题目链接：http://acm.hdu.edu.cn/showproblem.php?pid=6153

Problem Description

Today is the birthday of SF,so VS gives two strings S1,S2 to SF as a present,which have a big secret.SF is interested in this secret and ask VS how to get it.There are the things that VS tell:
  Suffix(S2,i) = S2[i...len].Ni is the times that Suffix(S2,i) occurs in S1 and Li is the length of Suffix(S2,i).Then the secret is the sum of the product of Ni and Li.
  Now SF wants you to help him find the secret.The answer may be very large, so the answer should mod 1000000007.

Input

Input contains multiple cases.
  The first line contains an integer T,the number of cases.Then following T cases.
  Each test case contains two lines.The first line contains a string S1.The second line contains a string S2.
  1<=T<=10.1<=|S1|,|S2|<=1e6.S1 and S2 only consist of lowercase ,uppercase letter.

Output

For each test case,output a single line containing a integer,the answer of test case.
  The answer may be very large, so the answer should mod 1e9+7.

Sample Input

2

aaaaa aa

abababab aba

Sample Output

13 19

Hint

case 2: Suffix(S2,1) = "aba", Suffix(S2,2) = "ba", Suffix(S2,3) = "a". N1 = 3, N2 = 3, N3 = 4. L1 = 3, L2 = 2, L3 = 1. ans = （3*3+3*2+4*1）%1000000007.

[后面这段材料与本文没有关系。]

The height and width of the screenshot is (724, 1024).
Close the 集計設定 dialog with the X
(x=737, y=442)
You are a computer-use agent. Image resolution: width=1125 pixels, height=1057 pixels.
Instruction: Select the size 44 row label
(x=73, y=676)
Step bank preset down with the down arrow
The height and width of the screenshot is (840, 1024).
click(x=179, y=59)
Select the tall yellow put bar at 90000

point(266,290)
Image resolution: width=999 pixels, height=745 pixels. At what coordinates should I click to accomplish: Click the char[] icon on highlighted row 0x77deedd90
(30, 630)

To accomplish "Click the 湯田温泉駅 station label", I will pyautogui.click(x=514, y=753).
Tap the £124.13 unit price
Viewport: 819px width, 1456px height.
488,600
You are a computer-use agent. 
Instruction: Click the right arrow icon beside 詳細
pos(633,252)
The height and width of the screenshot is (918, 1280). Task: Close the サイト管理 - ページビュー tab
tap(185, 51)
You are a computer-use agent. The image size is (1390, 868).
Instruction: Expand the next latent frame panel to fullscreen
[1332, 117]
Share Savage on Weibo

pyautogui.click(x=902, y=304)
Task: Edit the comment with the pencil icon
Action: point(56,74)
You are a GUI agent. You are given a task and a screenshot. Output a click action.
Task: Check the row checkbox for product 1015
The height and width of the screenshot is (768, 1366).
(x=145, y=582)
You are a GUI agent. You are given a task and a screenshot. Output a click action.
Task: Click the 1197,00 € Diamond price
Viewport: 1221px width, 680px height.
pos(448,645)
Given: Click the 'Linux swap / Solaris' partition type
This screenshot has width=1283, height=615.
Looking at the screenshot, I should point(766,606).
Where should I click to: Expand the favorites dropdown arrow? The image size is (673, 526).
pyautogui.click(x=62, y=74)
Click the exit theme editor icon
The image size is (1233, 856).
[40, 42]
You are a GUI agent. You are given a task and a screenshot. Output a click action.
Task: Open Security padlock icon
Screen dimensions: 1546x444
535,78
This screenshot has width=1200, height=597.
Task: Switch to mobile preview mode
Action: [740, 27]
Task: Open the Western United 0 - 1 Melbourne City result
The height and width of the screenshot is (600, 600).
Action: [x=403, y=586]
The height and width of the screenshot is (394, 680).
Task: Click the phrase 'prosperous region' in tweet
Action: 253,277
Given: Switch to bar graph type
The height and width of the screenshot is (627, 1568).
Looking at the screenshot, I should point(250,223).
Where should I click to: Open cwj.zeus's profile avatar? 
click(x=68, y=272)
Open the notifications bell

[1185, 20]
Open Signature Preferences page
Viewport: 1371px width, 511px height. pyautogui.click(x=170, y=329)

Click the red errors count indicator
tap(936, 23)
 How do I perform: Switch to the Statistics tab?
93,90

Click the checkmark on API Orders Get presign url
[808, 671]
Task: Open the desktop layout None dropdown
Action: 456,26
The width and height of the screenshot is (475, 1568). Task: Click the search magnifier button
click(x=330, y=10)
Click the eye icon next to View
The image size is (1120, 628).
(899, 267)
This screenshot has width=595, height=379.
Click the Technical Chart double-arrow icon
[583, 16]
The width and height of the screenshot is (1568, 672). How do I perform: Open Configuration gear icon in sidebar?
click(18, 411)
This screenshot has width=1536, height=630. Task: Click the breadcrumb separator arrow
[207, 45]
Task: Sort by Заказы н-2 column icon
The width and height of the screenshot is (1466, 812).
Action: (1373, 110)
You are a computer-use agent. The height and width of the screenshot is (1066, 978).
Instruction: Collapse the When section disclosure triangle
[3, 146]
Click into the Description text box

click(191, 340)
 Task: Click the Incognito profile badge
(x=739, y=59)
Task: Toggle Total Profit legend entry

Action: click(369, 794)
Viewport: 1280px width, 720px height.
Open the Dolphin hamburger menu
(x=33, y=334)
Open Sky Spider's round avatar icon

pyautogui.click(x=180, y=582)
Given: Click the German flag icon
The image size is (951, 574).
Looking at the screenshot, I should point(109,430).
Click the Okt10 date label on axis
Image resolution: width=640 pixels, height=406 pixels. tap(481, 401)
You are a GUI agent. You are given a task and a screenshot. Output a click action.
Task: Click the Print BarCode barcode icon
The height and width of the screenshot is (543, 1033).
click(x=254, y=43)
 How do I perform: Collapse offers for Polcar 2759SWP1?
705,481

这个题目如果直接想要直接做的话，求s2的extend数组在一个一个遍历s1会超时，所以不妨换个思路

首先将s1,s2都反过来，这样只需要求一次s1的extend数组，ex[i]=k表示t1,t1t2,...t1t2...tk均在S中出现了一次，那么总的出现次数就是k*(k+1)/2,于是我们遍历一遍extend数组即可

#include<bits/stdc++.h>
#define exp 1e-8
#define mian main
#define pii pair<int,int>
#define pll pair<ll,ll>
#define ll long long
#define pb push_back
#define PI  acos(-1.0)
#define inf 0x3f3f3f3f
#define w(x) while(x--)
#define int_max 2147483647
#define lowbit(x) (x)&(-x)
#define gcd(a,b) __gcd(a,b)
#define pq(x)  priority_queue<x>
#define ull unsigned long long
#define scn(x) scanf("%d",&x)
#define scl(x) scanf("%lld",&x)
#define pl(a,n) next_permutation(a,a+n)
#define ios ios::sync_with_stdio(false)
#define met(a,x) memset((a),(x),sizeof((a)))
using namespace std;
const int N=1e6+10;
const ll mod=1e9+7;
int nexte[N];             
int ex[N];              
char s1[N],s2[N];
void getnexte(char *str)        
{
    int len=strlen(str);
    int po=1,i=0;             
    nexte[0]=len;
    while(str[i]==str[i+1]&&i+1<len)             
           i++;
    nexte[1]=i;
    for(int i=2;i<len;i++){         
        int p=nexte[po]+po-1;
        int l=nexte[i-po];
        if(nexte[i-po]+i<nexte[po]+po)           
                  k+len<p
            nexte[i]=nexte[i-po];                  
        else {                
            int j=nexte[po]+po-i;
            if(j<0)                //next[po]+po<i
                j=0;
            while(str[j]==str[j+i]&&j+i<len)      //计算next[i]
                j++;
            nexte[i]=j;
            po=i;
        }
    }
}
void getex(char *s1,char *s2)
{
    int i=0;
    int l1=strlen(s1),l2=strlen(s2);
    getnexte(s2);
    while(s1[i]==s2[i]&&i<l1&&i<l2)
        i++;
    ex[0]=i;
    int po=0;
    for(int i=1;i<l1;i++){
        if(nexte[i-po]+i<ex[po]+po)
            ex[i]=nexte[i-po];
        else {
            int j=ex[po]+po-i;
            if(j<0)
                j=0;
            while(i+j<l1&&s1[j+i]==s2[j])
                j++;
            ex[i]=j;
            po=i;
        }
    }
}
ll count(ll x)
{
    return ((x%mod)*((x+1)%mod)/2);
}
int main()
{
    int t;
    scanf("%d",&t);
    while(t--){
            scanf("%s%s",&s1,&s2);
        int l1=strlen(s1);
        int l2=strlen(s2);
        reverse(s1,s1+l1);
        reverse(s2,s2+l2);
        ll ans=0;
        getex(s1,s2);
       for(int i=0;i<l1;i++){
        if(ex[i])
            ans=(ans+count(ex[i])%mod)%mod;
       }
        printf("%lld\n",ans);
    }
}